Secrets, by Kristen Heitzmann (Bethany House, 2004)
Lance Michelli’s beloved grandmother can’t speak, following a stoke, but she’s desperate for him to accomplish something for her – something urgent, something secret. The few clues she can give lead him to an old home in California wine country, which he suspects should truly belong to her.
Everyone else thinks it belongs to Rese Barrett, a young woman who’s left a successful construction business to restore the building and run it as a bed and breakfast.
Lance talks himself into a job as Rese’s cook – and maid. His Italian relatives taught him all he needs to produce beautiful meals, and if cleaning toilets is what he needs to do to make things right for his grandmother, he’ll do it.
Falling for Rese is not part of his plan. How can Lance help Rese heal her hurts when finding justice for his grandmother may take the property away from Rese?

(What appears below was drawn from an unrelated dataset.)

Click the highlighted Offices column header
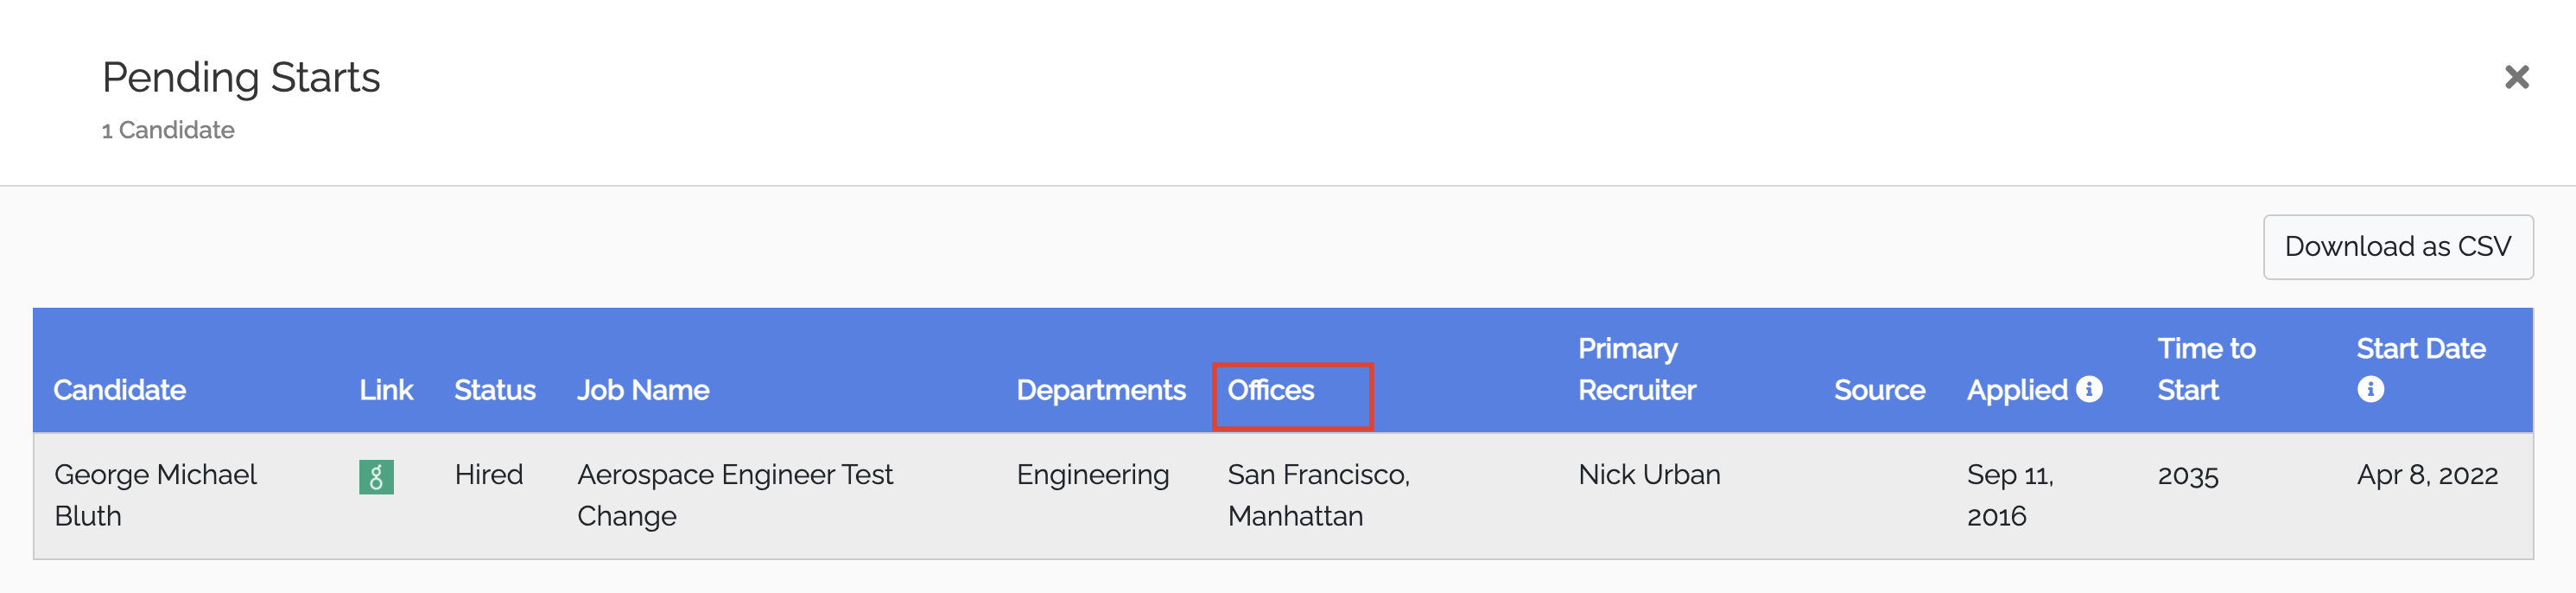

How can he tell her he came under false pretenses, now that she’s beginning to trust what he says about God?
Here’s one of Lance’s observations of Rese:
She headed for a wide flat rock on the creek’s bank, her posture still demanding “no trespassing” but no longer “trespassers will be shot.” [page 270]
I liked both main characters, and the secondaries were intriguing too, especially next-door neighbour Evvy and Rese’s friend Star. And the fictional food was amazing.
This is one of those novels I read slowly, not wanting it to end. So I was pleased to discover it’s book one in a trilogy. Now I’m looking for book two, Unforgotten, which continues Lance’s quest.
Kristen Heitzmann is a new-to-me author with plenty of published novels. She writes contemporary romantic suspense, historical fiction, and psychological suspense. Secrets won the Christy Award for Romance in 2005. For more about the author and her books, visit kristenheitzmann.com/.
[Review copy from my local public library.]